▶ _THINGS TO DO_:
a) Using the S-duality passage, answer each question below on its own line, marked (i), (ii), (iii):
(i) Whose low-energy effective actions does the passage compare?
(ii) Which field has its sign negated in relating them?
(iii) A coupling of $g_s$ in type I corresponds to what coupling in $\mathrm{SO}(32)$ heterotic?
b) From the S-duality passage, reproduce the part that opens with the words containing "The negation of" and closes with "same underlying theory.".

▶ _PAGE TEXT_:
^^^^^^^^

SUGRA tends to be easier to manipulate, and we can identify tools and hints of physics that goes on in string theory, even if we cannot directly extrapolate results. In particular, consider the low-energy effective actions of type I and $\mathrm{SO}(32)$ heterotic theory. Their mathematical forms are extremely similar, as they are related via negating the dilaton field ($\Phi\Leftrightarrow-\Phi$) and conformally scaling the metric (the metric is the field which determines the spacetime geometry, including distances, angles and of course gravitational effects). This conformal scaling preserves the angles of the spacetime geometry but alters distances non-uniformly - this merely suggests that the two different spacetimes are mapped to each other. Once again, since string theory allows any spacetime to serve as a background (provided of course that they are consistent with Einstein’s equations of general relativity, which the conformal rescaling preserves), this is a perfect symmetry of the two theories.

The negation of the dilaton is extremely important. If we pretend that this relation holds not only for supergravity, but also for the entire string theory, then since the string coupling constant is determined by $\exp\langle\Phi\rangle$, we see that a coupling of $g_s$ in type I would correspond to a coupling of $1/g_s$ in $\mathrm{SO}(32)$ heterotic. In other words, S-duality is suggesting that strongly coupled interactions in one theory can be described by weakly coupled interactions in the other theory. As a result, they should once again be regarded as two facets of the same underlying theory.

^^^^^^^^

▶ _SUPPLIED MATERIAL_:

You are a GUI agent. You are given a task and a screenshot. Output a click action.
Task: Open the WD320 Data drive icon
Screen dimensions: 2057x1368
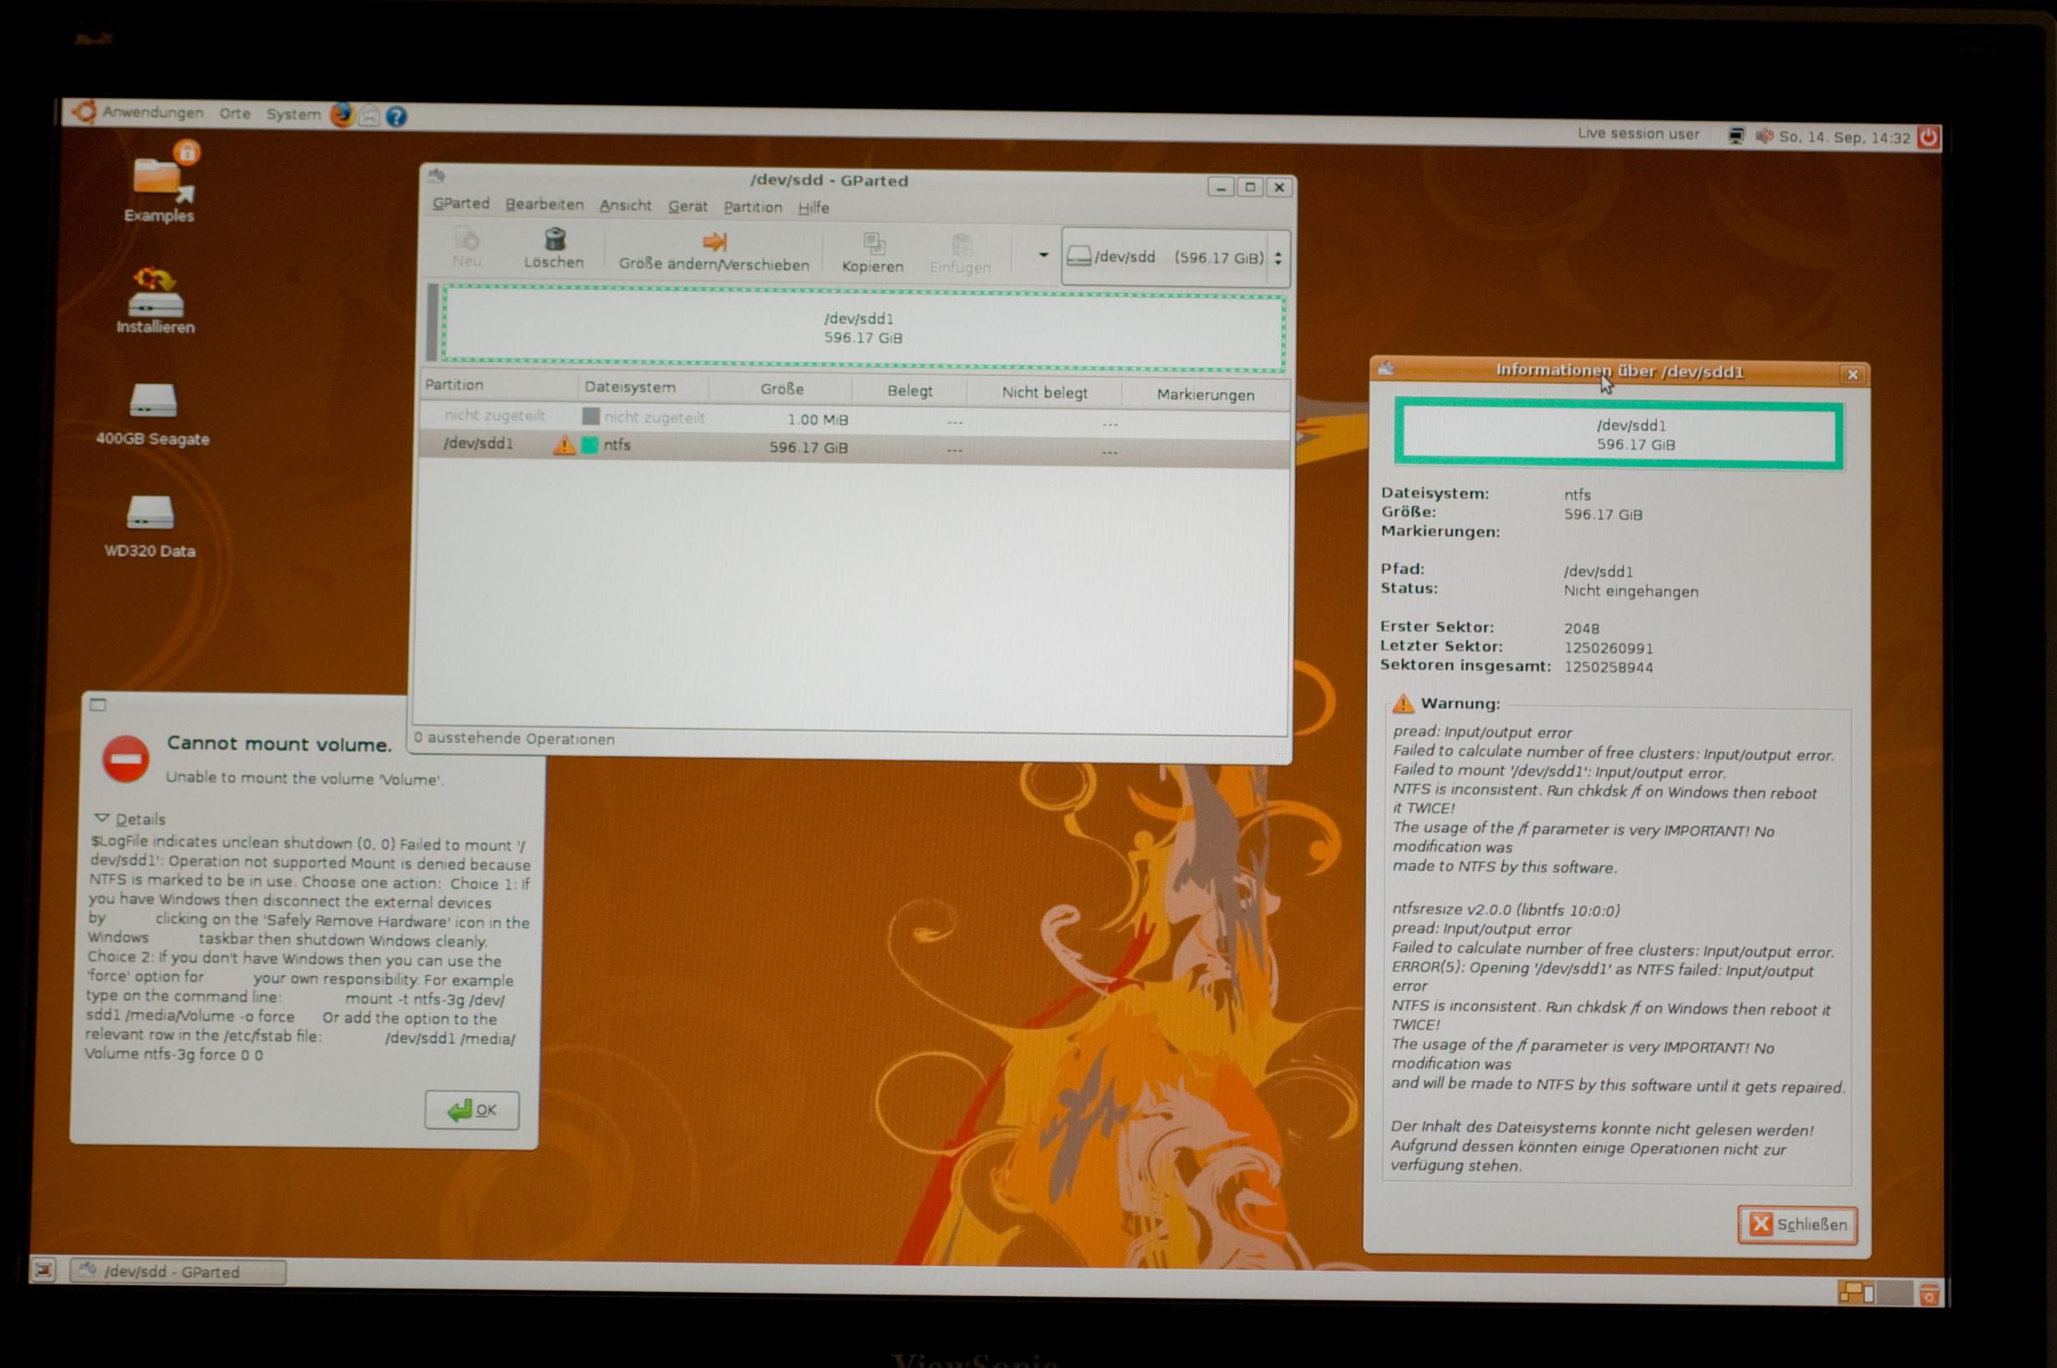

^^^^^^^^

▶ _RESULTS OF THE EXERCISE_:
a)
(i) Type I and $\mathrm{SO}(32)$ heterotic theory.
(ii) The dilaton field.
(iii) A coupling of $1/g_s$.

b)
The negation of the dilaton is extremely important. If we pretend that this relation holds not only for supergravity, but also for the entire string theory, then since the string coupling constant is determined by $\exp\langle\Phi\rangle$, we see that a coupling of $g_s$ in type I would correspond to a coupling of $1/g_s$ in $\mathrm{SO}(32)$ heterotic. In other words, S-duality is suggesting that strongly coupled interactions in one theory can be described by weakly coupled interactions in the other theory. As a result, they should once again be regarded as two facets of the same underlying theory.